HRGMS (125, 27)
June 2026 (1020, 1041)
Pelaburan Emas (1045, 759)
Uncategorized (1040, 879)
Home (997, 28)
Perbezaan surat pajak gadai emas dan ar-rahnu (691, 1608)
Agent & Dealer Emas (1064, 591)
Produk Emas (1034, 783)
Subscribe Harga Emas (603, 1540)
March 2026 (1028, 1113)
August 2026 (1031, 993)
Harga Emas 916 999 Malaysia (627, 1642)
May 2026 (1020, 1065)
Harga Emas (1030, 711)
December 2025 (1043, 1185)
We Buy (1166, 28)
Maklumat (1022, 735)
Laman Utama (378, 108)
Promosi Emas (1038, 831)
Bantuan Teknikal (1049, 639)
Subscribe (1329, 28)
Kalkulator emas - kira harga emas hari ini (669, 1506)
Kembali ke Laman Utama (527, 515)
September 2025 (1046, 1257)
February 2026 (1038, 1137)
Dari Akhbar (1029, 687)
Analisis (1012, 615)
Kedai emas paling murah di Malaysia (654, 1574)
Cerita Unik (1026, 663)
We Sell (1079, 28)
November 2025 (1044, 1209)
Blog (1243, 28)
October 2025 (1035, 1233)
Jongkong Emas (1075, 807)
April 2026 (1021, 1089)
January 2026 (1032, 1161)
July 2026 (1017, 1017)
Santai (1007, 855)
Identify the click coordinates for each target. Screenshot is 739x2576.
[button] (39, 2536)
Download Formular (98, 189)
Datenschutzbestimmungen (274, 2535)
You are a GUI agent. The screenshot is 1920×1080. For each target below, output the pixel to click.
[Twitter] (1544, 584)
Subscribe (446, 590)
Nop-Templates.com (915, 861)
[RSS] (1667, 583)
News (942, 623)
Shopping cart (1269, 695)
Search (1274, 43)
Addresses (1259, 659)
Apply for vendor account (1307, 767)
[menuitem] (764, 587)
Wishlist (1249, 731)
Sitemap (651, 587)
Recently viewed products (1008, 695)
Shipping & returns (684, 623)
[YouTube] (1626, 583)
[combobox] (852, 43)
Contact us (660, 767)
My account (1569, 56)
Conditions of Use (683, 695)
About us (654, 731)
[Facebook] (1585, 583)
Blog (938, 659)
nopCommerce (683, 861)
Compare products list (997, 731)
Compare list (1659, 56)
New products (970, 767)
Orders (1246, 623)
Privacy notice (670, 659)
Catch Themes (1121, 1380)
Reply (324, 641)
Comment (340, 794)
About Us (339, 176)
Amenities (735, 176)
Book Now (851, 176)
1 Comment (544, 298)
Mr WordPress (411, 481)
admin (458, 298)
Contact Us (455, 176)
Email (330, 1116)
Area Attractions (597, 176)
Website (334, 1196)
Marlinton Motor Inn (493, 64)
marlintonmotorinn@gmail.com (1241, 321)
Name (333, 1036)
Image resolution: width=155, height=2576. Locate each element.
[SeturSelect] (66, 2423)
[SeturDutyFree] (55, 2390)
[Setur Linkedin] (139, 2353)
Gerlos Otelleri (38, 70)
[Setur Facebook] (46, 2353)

-------------------------

▶ _WHAT TO DO_:
Word for word, reproduce every record shown above.

▶ _RESULT_:
HRGMS (125, 27)
June 2026 (1020, 1041)
Pelaburan Emas (1045, 759)
Uncategorized (1040, 879)
Home (997, 28)
Perbezaan surat pajak gadai emas dan ar-rahnu (691, 1608)
Agent & Dealer Emas (1064, 591)
Produk Emas (1034, 783)
Subscribe Harga Emas (603, 1540)
March 2026 (1028, 1113)
August 2026 (1031, 993)
Harga Emas 916 999 Malaysia (627, 1642)
May 2026 (1020, 1065)
Harga Emas (1030, 711)
December 2025 (1043, 1185)
We Buy (1166, 28)
Maklumat (1022, 735)
Laman Utama (378, 108)
Promosi Emas (1038, 831)
Bantuan Teknikal (1049, 639)
Subscribe (1329, 28)
Kalkulator emas - kira harga emas hari ini (669, 1506)
Kembali ke Laman Utama (527, 515)
September 2025 (1046, 1257)
February 2026 (1038, 1137)
Dari Akhbar (1029, 687)
Analisis (1012, 615)
Kedai emas paling murah di Malaysia (654, 1574)
Cerita Unik (1026, 663)
We Sell (1079, 28)
November 2025 (1044, 1209)
Blog (1243, 28)
October 2025 (1035, 1233)
Jongkong Emas (1075, 807)
April 2026 (1021, 1089)
January 2026 (1032, 1161)
July 2026 (1017, 1017)
Santai (1007, 855)
Identify the click coordinates for each target. Screenshot is 739x2576.
[button] (39, 2536)
Download Formular (98, 189)
Datenschutzbestimmungen (274, 2535)
You are a GUI agent. The screenshot is 1920×1080. For each target below, output the pixel to click.
[Twitter] (1544, 584)
Subscribe (446, 590)
Nop-Templates.com (915, 861)
[RSS] (1667, 583)
News (942, 623)
Shopping cart (1269, 695)
Search (1274, 43)
Addresses (1259, 659)
Apply for vendor account (1307, 767)
[menuitem] (764, 587)
Wishlist (1249, 731)
Sitemap (651, 587)
Recently viewed products (1008, 695)
Shipping & returns (684, 623)
[YouTube] (1626, 583)
[combobox] (852, 43)
Contact us (660, 767)
My account (1569, 56)
Conditions of Use (683, 695)
About us (654, 731)
[Facebook] (1585, 583)
Blog (938, 659)
nopCommerce (683, 861)
Compare products list (997, 731)
Compare list (1659, 56)
New products (970, 767)
Orders (1246, 623)
Privacy notice (670, 659)
Catch Themes (1121, 1380)
Reply (324, 641)
Comment (340, 794)
About Us (339, 176)
Amenities (735, 176)
Book Now (851, 176)
1 Comment (544, 298)
Mr WordPress (411, 481)
admin (458, 298)
Contact Us (455, 176)
Email (330, 1116)
Area Attractions (597, 176)
Website (334, 1196)
Marlinton Motor Inn (493, 64)
marlintonmotorinn@gmail.com (1241, 321)
Name (333, 1036)
Image resolution: width=155, height=2576. Locate each element.
[SeturSelect] (66, 2423)
[SeturDutyFree] (55, 2390)
[Setur Linkedin] (139, 2353)
Gerlos Otelleri (38, 70)
[Setur Facebook] (46, 2353)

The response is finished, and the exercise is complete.